PROBLEM REQUIREMENTS: In the film review, what department does the college professor head?

I actually did read the Don DeLillo book this is based on about ten years ago when I was exploring some of the canonical 20th Century novelists like Phillip Roth and John Updike and I must say I didn’t really “get it” at the time and revisiting the subject matter via this film (which is pretty faithful in both tone and text) I’m not much more impressed. That novel is a highly postmodernist and is meant to be a social satire about various broad cultural trends in the mid-eighties more so than a straightforward story or character study. It follows a college professor who’s the head of the Hitler Studies department at a fictional university who has a strained relationship with his wife and the plot so much as it exists looks at the fallout (literal and otherwise) of what happens to the family after a nearby chemical spill leads to a “toxic airborne event that forces them to evacuate their home rather abruptly and the aftermath of this. The film maintains the 1980s setting of the original and that novel has aged… interestingly. Certain ideas in it, like the supermarket as a symbol of everything wrong with modern consumerism, feel dated and passé. Meanwhile other aspects of the novel like the frenzied and misinformation fueled response to a big emergency in the second act, feels like they could at least theoretically take on a new life in a modern post-Covid context but I’m not sure Baumbach really had the time to make that connection fully.

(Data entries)
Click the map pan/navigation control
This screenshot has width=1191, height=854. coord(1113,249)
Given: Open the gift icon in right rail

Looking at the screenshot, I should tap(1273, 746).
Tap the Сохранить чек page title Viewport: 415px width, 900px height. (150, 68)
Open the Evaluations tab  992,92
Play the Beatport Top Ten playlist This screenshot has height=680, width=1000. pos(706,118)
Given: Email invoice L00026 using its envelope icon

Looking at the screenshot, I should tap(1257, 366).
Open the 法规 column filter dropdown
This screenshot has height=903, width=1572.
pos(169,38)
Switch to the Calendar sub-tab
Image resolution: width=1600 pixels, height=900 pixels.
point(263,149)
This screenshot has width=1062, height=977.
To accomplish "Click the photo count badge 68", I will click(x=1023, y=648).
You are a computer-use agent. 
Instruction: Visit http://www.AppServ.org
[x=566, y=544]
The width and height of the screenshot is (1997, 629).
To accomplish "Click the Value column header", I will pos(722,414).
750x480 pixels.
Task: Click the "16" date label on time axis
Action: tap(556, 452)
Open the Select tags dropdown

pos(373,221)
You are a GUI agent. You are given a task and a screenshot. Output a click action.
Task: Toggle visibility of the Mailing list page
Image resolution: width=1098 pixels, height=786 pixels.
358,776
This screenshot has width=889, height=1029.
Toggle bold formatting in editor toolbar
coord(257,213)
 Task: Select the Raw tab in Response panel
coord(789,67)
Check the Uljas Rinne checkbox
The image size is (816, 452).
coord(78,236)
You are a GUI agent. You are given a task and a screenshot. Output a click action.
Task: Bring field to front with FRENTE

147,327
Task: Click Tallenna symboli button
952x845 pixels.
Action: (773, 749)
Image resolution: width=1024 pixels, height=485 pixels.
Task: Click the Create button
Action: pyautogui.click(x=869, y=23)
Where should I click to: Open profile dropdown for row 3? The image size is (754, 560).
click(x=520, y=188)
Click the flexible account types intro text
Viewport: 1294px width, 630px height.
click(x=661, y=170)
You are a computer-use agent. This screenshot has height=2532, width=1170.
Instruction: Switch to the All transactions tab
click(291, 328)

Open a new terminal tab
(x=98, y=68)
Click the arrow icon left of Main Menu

WRITTEN RESPONSE: He heads the Hitler Studies department at a fictional university.